Het is dan ook zelden gelukt, die twee tot een harmonisch geheel samen te smeden. Een besliste keus voor vrijheid ter wille van de eenheid heeft meestal fatale gevolgen. Kerken versmelten dan in vrijzinnigheid. Maar waar alleen aandacht is voor confessionele trouw tot handhaving van de waarheid, verkillen kerken tot controlebureaus van rechtzinnigheid.
Bestaat er een geneesmiddel dat voor beide kwalen helpt? Als de ervaring ons één ding vertelt, is het wel dat de eerste ziekte ongeneeslijk is als ze eenmaal de overhand heeft gekregen.

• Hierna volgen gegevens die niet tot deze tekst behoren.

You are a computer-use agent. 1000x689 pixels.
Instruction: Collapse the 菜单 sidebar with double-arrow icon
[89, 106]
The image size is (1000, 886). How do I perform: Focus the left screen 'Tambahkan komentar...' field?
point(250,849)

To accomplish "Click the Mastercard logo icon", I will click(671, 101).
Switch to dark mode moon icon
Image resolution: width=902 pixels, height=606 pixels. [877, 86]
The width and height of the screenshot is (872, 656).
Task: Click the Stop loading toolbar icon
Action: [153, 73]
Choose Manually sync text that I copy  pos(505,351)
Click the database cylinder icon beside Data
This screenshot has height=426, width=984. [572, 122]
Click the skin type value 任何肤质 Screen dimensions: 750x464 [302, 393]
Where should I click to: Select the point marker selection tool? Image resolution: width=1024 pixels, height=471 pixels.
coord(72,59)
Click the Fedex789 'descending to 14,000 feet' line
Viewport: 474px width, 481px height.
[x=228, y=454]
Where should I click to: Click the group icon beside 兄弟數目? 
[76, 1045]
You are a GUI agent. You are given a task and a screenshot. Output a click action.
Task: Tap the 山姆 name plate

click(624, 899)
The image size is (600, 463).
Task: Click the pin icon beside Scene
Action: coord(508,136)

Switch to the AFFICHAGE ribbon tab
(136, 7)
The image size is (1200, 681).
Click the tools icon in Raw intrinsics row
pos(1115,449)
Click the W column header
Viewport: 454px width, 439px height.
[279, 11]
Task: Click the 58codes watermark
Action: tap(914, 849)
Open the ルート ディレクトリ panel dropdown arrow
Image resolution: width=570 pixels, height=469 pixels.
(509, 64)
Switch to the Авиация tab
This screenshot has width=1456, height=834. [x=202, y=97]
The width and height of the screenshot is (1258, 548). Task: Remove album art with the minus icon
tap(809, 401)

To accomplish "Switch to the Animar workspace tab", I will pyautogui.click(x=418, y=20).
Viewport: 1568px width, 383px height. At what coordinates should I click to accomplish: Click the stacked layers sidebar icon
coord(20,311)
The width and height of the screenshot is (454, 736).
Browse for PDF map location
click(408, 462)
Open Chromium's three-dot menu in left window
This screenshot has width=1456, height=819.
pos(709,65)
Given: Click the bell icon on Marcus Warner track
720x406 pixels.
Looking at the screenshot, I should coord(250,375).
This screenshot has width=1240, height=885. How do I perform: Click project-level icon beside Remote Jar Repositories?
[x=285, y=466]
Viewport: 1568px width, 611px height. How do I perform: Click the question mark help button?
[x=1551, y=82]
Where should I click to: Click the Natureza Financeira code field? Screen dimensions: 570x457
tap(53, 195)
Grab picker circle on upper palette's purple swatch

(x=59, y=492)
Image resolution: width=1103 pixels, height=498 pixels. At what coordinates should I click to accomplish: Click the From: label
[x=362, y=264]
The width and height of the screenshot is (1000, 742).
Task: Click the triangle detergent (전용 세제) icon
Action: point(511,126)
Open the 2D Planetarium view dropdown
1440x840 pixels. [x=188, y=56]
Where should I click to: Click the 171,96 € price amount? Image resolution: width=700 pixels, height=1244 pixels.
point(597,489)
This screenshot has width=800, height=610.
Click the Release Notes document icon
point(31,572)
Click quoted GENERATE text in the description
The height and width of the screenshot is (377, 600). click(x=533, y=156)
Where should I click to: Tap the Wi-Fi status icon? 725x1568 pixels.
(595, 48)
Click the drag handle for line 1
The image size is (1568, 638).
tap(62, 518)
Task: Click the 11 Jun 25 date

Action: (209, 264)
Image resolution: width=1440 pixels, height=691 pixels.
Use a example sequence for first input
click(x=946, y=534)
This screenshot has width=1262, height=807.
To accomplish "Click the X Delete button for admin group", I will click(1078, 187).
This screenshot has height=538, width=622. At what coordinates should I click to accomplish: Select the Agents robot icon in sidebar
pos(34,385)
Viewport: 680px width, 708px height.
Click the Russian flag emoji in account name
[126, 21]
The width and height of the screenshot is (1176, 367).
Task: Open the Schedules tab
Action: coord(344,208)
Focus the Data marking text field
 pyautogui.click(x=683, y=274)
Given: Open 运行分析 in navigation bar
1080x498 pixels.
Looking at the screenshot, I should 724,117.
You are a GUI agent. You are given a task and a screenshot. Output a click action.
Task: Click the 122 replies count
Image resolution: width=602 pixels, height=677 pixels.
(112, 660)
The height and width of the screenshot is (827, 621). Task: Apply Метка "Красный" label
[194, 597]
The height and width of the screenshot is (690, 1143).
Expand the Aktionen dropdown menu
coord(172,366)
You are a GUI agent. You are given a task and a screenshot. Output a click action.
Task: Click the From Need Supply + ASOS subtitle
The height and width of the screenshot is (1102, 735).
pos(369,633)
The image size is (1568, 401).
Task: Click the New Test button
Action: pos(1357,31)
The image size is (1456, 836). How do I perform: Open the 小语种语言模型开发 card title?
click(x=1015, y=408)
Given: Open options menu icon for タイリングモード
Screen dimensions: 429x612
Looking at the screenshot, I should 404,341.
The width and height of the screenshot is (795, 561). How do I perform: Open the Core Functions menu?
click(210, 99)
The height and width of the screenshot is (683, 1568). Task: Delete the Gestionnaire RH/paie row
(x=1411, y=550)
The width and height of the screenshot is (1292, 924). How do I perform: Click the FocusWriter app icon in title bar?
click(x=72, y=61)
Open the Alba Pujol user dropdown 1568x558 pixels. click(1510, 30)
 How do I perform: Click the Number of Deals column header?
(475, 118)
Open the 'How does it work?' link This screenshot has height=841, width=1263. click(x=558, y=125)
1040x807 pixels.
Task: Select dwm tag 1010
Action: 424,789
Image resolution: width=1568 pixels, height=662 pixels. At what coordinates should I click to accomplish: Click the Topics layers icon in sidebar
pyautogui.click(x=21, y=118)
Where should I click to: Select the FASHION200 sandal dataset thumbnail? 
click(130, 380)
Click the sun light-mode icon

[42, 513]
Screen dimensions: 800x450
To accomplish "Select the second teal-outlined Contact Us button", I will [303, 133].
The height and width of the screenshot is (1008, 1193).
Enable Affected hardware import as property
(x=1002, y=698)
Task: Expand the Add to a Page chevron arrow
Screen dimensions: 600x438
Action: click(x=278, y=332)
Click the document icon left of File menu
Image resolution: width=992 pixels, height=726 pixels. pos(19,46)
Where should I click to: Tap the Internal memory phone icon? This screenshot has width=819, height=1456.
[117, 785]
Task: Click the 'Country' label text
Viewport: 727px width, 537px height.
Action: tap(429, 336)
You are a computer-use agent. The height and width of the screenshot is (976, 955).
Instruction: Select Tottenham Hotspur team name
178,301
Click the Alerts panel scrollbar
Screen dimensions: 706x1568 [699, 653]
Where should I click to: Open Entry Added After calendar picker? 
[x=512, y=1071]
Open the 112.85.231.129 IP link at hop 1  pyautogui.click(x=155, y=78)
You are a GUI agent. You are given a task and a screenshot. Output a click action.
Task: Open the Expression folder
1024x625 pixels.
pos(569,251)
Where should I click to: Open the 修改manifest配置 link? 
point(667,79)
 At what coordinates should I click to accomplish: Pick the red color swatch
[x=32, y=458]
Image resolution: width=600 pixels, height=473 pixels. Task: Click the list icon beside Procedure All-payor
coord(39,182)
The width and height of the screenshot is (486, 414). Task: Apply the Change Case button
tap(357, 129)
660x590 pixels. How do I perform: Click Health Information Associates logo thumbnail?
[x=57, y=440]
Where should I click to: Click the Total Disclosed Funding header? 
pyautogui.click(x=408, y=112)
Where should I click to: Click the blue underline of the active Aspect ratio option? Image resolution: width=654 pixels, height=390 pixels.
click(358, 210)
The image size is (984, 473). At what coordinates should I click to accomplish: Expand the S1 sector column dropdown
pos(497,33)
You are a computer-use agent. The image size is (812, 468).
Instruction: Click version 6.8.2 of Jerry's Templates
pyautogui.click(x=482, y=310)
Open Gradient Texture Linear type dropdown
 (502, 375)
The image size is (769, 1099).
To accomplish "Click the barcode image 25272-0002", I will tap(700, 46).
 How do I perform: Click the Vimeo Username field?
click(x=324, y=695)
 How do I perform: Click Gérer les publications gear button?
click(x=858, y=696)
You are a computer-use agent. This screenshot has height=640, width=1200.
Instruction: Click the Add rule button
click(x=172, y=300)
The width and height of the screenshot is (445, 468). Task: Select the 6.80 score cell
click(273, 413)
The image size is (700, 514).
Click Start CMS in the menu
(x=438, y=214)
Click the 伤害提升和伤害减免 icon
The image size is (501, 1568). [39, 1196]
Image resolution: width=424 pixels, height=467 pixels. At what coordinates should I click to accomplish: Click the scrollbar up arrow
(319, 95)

Mij is althans geen voorbeeld bekend van een vrijzinnige kerk die zichzelf hervond en weer plaats gaf aan de trouw. Ze kan dan nog in onderdelen gezond zijn, maar de organisatie als geheel blijft onherstelbaar ziek.
Verstarde kerken hebben betere kansen. De wil tot vrijheid ligt in onze natuur, maar om trouw te blijven moeten we onszelf overwinnen. De orthodoxe patiënt heeft dus betere mogelijkheden gezond te worden dan de vrijzinnige. Hij heeft al geleerd dat hij de zwakheid van de menselijke natuur de baas moet worden. Maar wil hem dat lukken, dan zal hij goed moeten begrijpen dat hij zelf zijn eigen grootste vijand is. Zijn sterkste verleiding is, dat hij die zondige natuur beter in anderen herkent dan in zichzelf.
(...) Het is goed verdeeldheid te overwinnen. Maar je moet het wel ergens over eens zijn. Een kerk kan niet enkel op de grondslag van de vrijheid staan. Ze heeft confessionele trouw nodig om haar eenheid te bewaren. Onbegrensde ruimte schept geen eenheid, maar chaos. Ook dat is een reëel gevaar, want wie zijn hart aan de eenheid verpand heeft, is dikwijls geneigd het risico van te grote open ruimte licht op te nemen. Vrijheid kan niet zonder trouw. Niettemin is ook het omgekeerde waar. Binnen de grenzen van de trouw is vrijheid niet alleen mogelijk, maar zelfs geboden. Gelukkig die kerken, die in hun belijdenis zo’n vaste grondslag bezitten.”